Given the following thermochemical equations $$ \begin{aligned} 2 \mathrm{H}_{2}(g)+\mathrm{O}_{2}(g) \longrightarrow 2 \mathrm{H}_{2} \mathrm{O}(l) & & \Delta H=-571.6 \mathrm{~kJ} \\ \mathrm{~N}_{2} \mathrm{O}_{5}(g)+\mathrm{H}_{2} \mathrm{O}(l) \longrightarrow 2 \mathrm{HNO}_{3}(l) & & \Delta H=-73.7 \mathrm{~kJ} \\ \frac{1}{2} \mathrm{~N}_{2}(g)+\frac{3}{2} \mathrm{O}_{2}(g)+\frac{1}{2} \mathrm{H}_{2}(g) \longrightarrow \mathrm{HNO}_{3}(l) & & \Delta H=-174.1 \mathrm{~kJ} \end{aligned} $$ calculate \(\Delta H\) for the formation of one mole of dinitrogen pentoxide from its elements in their stable state at \(25^{\circ} \mathrm{C}\) and \(1 \mathrm{~atm}\).

Short Answer

Expert verified
The enthalpy change for the formation of one mole of dinitrogen pentoxide from its elements in their stable state at 25°C and 1 atm is -1067.2 kJ.

Step by step solution

01

1. Identify the target reaction

We want to find the enthalpy change for the formation of N₂O₅ from its elements, which means the target reaction is: $$ \frac{1}{2} N_{2}(g) + \frac{5}{2} O_{2}(g) \longrightarrow N_{2}O_{5}(g) $$
02

2. Manipulate the given equations as needed

We'll need to flip the second equation and multiply it by 2, because we want to go from 2 HNO₃ to N₂O₅ + H₂O. For the third equation, we can flip it and multiply by 2 as well.

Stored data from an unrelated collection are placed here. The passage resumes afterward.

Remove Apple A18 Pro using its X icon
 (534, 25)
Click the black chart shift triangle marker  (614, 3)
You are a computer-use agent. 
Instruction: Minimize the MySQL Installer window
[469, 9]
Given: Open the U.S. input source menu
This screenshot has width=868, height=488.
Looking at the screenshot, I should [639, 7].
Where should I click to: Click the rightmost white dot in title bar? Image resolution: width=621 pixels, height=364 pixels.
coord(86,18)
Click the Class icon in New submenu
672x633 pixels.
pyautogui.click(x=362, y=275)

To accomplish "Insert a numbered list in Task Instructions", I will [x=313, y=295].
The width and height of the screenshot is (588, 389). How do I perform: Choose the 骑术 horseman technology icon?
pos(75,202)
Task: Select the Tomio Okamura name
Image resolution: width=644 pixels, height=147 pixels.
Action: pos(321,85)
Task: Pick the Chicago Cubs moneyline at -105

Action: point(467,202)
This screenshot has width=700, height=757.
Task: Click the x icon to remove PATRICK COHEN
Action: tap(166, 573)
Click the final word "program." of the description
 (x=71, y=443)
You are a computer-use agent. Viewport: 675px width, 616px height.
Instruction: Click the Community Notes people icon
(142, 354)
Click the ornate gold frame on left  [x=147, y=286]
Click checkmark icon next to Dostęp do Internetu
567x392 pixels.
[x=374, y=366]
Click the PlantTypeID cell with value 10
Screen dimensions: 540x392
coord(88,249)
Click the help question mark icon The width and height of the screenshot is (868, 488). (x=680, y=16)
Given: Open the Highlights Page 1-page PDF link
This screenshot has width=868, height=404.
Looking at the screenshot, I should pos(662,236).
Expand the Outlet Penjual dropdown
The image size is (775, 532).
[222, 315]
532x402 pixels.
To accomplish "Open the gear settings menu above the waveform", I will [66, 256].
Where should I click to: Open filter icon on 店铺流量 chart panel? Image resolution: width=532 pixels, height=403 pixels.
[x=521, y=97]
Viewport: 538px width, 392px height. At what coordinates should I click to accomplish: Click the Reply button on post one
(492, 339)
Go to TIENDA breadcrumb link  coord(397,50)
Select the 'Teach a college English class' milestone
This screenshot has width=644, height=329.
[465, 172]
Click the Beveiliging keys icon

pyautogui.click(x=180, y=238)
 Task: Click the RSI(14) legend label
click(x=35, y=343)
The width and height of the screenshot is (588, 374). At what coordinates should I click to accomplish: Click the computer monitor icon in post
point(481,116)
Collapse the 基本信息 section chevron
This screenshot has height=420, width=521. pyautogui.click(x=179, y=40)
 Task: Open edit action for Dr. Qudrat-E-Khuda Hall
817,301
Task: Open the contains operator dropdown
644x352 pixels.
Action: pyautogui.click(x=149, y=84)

The manipulated equations become: $$ \begin{aligned} 2 \mathrm{H}_{2}(g)+\mathrm{O}_{2}(g) \longrightarrow 2 \mathrm{H}_{2} \mathrm{O}(l) & & \Delta H=-571.6 \mathrm{~kJ} \\ 2 \mathrm{HNO}_{3}(l) \longrightarrow \mathrm{N}_{2} \mathrm{O}_{5}(g)+\mathrm{H}_{2} \mathrm{O}(l) & & \Delta H=2(-73.7 \mathrm{~kJ}) \\ \mathrm{HNO}_{3}(l) \longrightarrow \frac{1}{2} \mathrm{~N}_{2}(g)+\frac{3}{2} \mathrm{O}_{2}(g)+\frac{1}{2} \mathrm{H}_{2}(g) & & \Delta H=2(-174.1 \mathrm{~kJ}) \end{aligned} $$
03

3. Add the relevant equations

We now add the three manipulated equations: Equation 1: $$ 2 \mathrm{H}_{2}(g)+\mathrm{O}_{2}(g) \longrightarrow 2 \mathrm{H}_{2} \mathrm{O}(l) \qquad\qquad\Delta H=-571.6 \,\text{kJ} $$ Equation 2: $$ 2 \mathrm{HNO}_{3}(l) \longrightarrow \mathrm{N}_{2} \mathrm{O}_{5}(g)+\mathrm{H}_{2} \mathrm{O}(l)\qquad\Delta H=2(-73.7) \,\text{kJ} $$ Equation 3: $$ \mathrm{HNO}_{3}(l) \longrightarrow \frac{1}{2} \mathrm{~N}_{2}(g)+\frac{3}{2} \mathrm{O}_{2}(g)+\frac{1}{2}\mathrm{H}_{2}(g) \qquad\qquad\Delta H=2(-174.1)\,\text{kJ} $$ Sum of the equations: $$ \frac{1}{2} N_{2}(g) + \frac{5}{2} O_{2}(g) \longrightarrow N_{2}O_{5}(g) \qquad\qquad\Delta H = ? $$
04

4. Calculate the enthalpy change for the target reaction

We'll now use Hess's Law to calculate the enthalpy change for the target reaction, by adding the enthalpy changes of the three manipulated equations: $$ \Delta H_{target} = -571.6 + 2(-73.7) + 2(-174.1) = -571.6 -147.4 - 348.2 = -1067.2 \,\text{kJ} $$ So, the enthalpy change for the formation of one mole of dinitrogen pentoxide from its elements in their stable state at \(25 ^{\circ} \mathrm{C}\) and \(1\,\text{atm}\) is \(-1067.2 \,\text{kJ}\).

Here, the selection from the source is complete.